■ **DATASET ROWS**
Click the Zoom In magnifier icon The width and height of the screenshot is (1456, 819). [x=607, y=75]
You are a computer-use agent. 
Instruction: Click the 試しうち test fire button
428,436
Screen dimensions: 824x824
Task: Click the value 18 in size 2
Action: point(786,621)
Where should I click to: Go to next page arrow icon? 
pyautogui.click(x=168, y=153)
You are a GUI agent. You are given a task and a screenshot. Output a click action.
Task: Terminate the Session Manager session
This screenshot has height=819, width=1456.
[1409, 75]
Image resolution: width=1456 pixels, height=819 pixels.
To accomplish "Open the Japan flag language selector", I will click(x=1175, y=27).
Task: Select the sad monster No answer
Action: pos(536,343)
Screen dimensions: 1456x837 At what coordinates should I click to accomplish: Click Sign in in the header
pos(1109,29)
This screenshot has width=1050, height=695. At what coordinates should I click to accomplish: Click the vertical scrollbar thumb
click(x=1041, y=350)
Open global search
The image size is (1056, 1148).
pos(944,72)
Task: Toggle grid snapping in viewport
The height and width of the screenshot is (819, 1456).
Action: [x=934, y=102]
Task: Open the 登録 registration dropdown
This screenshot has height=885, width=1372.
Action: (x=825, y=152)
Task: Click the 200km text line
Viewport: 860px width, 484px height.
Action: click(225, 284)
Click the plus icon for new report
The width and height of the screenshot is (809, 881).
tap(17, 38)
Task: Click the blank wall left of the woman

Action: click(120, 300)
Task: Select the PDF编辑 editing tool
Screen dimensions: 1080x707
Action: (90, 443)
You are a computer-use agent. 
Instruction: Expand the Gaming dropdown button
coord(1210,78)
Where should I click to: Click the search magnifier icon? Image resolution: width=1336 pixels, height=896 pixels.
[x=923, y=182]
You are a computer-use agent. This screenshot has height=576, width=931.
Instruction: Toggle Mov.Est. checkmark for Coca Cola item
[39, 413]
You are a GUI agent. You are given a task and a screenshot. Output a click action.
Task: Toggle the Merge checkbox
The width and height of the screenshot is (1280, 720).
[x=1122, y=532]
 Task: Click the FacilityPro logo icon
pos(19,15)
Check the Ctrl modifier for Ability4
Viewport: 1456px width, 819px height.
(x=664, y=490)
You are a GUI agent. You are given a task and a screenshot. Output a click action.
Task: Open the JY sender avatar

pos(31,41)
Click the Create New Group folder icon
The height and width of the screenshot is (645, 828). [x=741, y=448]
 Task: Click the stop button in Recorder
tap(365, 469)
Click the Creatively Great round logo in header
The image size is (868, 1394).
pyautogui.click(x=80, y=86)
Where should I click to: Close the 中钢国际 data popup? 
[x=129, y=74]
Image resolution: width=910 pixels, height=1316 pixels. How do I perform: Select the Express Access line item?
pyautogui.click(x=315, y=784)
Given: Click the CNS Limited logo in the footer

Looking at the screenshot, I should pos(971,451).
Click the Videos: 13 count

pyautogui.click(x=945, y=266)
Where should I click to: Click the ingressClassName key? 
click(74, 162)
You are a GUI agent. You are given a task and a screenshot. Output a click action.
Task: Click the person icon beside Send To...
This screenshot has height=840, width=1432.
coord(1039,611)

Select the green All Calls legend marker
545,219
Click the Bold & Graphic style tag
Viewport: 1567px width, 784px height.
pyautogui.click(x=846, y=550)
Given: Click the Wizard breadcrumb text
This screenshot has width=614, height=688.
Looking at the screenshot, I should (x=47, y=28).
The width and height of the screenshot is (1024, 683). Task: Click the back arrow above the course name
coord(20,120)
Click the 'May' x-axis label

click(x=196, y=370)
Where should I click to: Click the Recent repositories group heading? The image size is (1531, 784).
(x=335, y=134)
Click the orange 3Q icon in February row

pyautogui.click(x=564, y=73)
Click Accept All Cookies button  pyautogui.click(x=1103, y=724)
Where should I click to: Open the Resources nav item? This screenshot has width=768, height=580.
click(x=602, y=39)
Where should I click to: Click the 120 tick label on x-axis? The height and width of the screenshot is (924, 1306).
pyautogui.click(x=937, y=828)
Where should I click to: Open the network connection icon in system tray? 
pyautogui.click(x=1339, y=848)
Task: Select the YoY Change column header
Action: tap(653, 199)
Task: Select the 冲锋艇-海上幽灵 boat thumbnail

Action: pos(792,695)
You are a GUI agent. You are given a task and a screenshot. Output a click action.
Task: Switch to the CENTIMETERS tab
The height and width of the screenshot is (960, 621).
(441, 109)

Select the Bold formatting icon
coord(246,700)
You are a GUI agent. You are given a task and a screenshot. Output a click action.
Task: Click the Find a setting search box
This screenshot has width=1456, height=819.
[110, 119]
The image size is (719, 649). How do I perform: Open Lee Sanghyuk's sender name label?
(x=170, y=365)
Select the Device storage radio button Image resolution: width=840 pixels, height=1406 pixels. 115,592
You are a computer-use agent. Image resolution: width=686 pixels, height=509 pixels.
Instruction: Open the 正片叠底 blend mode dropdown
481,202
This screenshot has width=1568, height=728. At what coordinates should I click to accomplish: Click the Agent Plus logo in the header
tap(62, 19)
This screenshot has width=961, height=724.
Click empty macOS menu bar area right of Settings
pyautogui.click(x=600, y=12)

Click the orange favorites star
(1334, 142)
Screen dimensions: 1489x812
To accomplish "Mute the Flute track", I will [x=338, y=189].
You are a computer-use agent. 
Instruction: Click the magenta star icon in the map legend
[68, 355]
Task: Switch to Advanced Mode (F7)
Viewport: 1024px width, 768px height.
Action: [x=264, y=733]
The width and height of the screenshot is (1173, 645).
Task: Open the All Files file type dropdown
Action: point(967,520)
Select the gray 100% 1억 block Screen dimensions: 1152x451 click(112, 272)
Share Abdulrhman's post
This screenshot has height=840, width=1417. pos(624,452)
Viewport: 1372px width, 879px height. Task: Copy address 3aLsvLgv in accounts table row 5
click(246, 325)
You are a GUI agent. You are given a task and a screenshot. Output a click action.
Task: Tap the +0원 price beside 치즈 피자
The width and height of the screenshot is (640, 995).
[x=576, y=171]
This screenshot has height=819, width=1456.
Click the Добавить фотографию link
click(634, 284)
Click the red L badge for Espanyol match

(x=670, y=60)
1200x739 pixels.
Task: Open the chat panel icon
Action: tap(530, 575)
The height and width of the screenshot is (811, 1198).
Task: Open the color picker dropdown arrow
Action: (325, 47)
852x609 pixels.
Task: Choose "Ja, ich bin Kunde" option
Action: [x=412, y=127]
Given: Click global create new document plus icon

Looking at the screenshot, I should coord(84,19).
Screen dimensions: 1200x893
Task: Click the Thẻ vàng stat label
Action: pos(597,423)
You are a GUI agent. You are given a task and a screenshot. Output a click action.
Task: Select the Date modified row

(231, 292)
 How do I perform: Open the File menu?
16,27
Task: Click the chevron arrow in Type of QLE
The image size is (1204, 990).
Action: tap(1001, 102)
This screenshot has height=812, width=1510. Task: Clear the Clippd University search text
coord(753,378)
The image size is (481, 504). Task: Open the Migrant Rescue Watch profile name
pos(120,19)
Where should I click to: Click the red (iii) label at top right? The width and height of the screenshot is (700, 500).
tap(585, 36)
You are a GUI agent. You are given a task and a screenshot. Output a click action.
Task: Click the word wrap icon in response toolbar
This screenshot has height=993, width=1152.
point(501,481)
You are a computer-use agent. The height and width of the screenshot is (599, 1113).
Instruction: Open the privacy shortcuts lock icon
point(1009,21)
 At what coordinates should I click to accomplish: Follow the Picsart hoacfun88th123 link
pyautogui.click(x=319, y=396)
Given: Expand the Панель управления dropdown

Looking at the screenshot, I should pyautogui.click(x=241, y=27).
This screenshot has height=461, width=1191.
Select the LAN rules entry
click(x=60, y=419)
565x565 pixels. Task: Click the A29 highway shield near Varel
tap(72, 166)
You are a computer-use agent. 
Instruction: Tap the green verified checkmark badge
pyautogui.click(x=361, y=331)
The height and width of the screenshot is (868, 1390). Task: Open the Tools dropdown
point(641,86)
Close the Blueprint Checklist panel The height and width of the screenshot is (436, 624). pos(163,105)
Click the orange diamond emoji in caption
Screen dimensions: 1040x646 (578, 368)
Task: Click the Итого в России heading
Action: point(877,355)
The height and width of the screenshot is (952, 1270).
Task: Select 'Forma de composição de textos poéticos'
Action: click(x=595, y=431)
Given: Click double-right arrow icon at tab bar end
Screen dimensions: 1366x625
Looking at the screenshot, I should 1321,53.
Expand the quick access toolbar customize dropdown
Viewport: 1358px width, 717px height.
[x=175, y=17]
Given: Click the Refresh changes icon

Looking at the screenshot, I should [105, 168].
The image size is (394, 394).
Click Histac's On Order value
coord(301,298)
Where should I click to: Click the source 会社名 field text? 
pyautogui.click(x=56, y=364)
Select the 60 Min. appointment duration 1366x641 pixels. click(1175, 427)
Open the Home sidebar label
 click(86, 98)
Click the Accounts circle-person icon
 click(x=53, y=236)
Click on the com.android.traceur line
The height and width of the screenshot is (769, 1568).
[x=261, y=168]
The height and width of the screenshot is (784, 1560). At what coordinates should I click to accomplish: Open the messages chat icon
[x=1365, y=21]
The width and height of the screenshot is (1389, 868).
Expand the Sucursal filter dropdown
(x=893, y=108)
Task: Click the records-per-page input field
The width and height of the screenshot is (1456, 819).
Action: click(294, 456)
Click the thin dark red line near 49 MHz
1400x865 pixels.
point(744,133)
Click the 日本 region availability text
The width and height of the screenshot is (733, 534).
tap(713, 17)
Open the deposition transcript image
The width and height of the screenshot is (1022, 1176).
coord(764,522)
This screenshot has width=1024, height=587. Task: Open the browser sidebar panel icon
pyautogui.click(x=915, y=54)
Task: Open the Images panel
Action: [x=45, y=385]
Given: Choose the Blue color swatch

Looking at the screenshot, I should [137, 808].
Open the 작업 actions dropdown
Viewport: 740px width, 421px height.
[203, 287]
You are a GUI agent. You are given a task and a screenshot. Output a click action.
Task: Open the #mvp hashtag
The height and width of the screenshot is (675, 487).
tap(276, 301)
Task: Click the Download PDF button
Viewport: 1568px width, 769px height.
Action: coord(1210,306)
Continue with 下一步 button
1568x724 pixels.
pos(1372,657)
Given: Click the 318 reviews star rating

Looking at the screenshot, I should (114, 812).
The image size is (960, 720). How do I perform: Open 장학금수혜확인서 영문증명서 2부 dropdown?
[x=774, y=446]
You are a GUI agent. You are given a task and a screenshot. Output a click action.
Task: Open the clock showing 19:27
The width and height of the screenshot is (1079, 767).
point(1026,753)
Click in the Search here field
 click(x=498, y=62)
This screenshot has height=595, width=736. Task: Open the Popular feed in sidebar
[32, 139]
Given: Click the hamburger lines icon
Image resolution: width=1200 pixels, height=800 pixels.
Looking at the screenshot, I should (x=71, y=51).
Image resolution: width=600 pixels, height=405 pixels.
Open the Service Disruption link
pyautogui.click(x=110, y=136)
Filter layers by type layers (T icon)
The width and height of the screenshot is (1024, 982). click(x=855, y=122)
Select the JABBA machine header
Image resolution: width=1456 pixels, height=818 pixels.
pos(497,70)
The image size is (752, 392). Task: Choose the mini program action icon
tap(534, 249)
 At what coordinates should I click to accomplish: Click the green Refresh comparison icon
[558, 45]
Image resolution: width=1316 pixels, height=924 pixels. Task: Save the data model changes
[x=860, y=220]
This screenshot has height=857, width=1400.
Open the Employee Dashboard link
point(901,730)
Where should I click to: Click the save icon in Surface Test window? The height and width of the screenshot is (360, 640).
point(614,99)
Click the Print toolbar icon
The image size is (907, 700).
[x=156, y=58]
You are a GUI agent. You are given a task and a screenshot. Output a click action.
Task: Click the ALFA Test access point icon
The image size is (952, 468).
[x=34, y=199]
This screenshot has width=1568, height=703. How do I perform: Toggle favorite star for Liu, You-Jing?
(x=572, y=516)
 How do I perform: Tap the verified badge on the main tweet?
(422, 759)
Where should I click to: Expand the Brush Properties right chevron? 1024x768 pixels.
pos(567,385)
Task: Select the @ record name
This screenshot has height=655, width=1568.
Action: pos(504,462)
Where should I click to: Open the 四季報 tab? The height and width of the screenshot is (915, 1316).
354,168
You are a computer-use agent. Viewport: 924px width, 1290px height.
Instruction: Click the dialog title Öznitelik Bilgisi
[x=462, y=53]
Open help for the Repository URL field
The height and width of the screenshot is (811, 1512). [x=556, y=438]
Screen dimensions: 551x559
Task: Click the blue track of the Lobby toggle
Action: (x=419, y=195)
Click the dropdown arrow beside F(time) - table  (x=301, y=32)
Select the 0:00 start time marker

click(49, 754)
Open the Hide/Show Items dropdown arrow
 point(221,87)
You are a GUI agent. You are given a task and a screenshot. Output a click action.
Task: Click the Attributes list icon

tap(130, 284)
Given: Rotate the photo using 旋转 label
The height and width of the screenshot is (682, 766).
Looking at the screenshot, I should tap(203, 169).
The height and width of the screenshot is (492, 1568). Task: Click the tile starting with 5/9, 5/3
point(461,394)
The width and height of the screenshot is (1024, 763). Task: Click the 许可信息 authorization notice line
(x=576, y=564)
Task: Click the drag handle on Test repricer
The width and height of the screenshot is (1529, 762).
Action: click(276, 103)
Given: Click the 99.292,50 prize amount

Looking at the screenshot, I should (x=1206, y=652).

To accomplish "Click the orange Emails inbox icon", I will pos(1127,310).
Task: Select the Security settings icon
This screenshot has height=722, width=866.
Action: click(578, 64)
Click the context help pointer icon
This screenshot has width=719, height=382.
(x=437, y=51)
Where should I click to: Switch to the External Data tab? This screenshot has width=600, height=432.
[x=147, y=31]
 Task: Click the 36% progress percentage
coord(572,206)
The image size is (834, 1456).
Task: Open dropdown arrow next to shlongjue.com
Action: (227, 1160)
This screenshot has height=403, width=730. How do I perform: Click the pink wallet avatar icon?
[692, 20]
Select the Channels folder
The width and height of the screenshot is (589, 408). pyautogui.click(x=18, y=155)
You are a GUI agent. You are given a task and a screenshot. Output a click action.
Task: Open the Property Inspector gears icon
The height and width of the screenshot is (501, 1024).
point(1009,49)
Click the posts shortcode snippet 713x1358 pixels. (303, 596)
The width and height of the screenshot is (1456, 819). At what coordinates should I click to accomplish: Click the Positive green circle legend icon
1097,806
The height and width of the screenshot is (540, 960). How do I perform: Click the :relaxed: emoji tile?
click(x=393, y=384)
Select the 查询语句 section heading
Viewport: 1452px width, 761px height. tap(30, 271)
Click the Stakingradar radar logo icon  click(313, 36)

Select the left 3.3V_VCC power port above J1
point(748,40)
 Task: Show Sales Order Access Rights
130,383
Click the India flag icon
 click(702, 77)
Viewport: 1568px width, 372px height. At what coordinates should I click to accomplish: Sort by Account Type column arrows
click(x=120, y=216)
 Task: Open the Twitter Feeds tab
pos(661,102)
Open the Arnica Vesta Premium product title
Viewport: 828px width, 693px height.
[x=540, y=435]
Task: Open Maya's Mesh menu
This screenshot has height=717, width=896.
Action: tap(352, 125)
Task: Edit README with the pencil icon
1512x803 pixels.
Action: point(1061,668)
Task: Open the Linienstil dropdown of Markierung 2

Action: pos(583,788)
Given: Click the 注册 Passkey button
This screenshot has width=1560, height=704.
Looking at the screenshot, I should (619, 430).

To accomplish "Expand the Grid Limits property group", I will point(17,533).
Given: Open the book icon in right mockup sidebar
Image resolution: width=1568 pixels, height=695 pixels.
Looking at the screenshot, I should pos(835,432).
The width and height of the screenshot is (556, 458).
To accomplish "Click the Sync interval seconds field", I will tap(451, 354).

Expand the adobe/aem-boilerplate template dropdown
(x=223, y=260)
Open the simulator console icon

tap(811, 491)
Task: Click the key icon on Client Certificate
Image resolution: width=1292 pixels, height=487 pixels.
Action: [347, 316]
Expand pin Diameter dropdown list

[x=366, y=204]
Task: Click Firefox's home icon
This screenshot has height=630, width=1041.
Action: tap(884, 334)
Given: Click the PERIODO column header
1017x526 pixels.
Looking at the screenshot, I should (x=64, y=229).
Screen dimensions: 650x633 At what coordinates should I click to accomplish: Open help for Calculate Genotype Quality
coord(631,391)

■ **TASK STATEMENT**
Convert the stretch of items from the line containing "Where should I click to: Go" through the line containing "[x=1122, y=532]" into a Markdown table with the columns No. and Text, giving each nonblank line its own numbered row.

■ **REPLY**
| No. | Text |
|---|---|
| 1 | Where should I click to: Go to next page arrow icon?  |
| 2 | pyautogui.click(x=168, y=153) |
| 3 | You are a GUI agent. You are given a task and a screenshot. Output a click action. |
| 4 | Task: Terminate the Session Manager session |
| 5 | This screenshot has height=819, width=1456. |
| 6 | [1409, 75] |
| 7 | Image resolution: width=1456 pixels, height=819 pixels. |
| 8 | To accomplish "Open the Japan flag language selector", I will click(x=1175, y=27). |
| 9 | Task: Select the sad monster No answer |
| 10 | Action: pos(536,343) |
| 11 | Screen dimensions: 1456x837 At what coordinates should I click to accomplish: Click Sign in in the header |
| 12 | pos(1109,29) |
| 13 | This screenshot has width=1050, height=695. At what coordinates should I click to accomplish: Click the vertical scrollbar thumb |
| 14 | click(x=1041, y=350) |
| 15 | Open global search |
| 16 | The image size is (1056, 1148). |
| 17 | pos(944,72) |
| 18 | Task: Toggle grid snapping in viewport |
| 19 | The height and width of the screenshot is (819, 1456). |
| 20 | Action: [x=934, y=102] |
| 21 | Task: Open the 登録 registration dropdown |
| 22 | This screenshot has height=885, width=1372. |
| 23 | Action: (x=825, y=152) |
| 24 | Task: Click the 200km text line |
| 25 | Viewport: 860px width, 484px height. |
| 26 | Action: click(225, 284) |
| 27 | Click the plus icon for new report |
| 28 | The width and height of the screenshot is (809, 881). |
| 29 | tap(17, 38) |
| 30 | Task: Click the blank wall left of the woman |
| 31 | Action: click(120, 300) |
| 32 | Task: Select the PDF编辑 editing tool |
| 33 | Screen dimensions: 1080x707 |
| 34 | Action: (90, 443) |
| 35 | You are a computer-use agent.  |
| 36 | Instruction: Expand the Gaming dropdown button |
| 37 | coord(1210,78) |
| 38 | Where should I click to: Click the search magnifier icon? Image resolution: width=1336 pixels, height=896 pixels. |
| 39 | [x=923, y=182] |
| 40 | You are a computer-use agent. This screenshot has height=576, width=931. |
| 41 | Instruction: Toggle Mov.Est. checkmark for Coca Cola item |
| 42 | [39, 413] |
| 43 | You are a GUI agent. You are given a task and a screenshot. Output a click action. |
| 44 | Task: Toggle the Merge checkbox |
| 45 | The width and height of the screenshot is (1280, 720). |
| 46 | [x=1122, y=532] |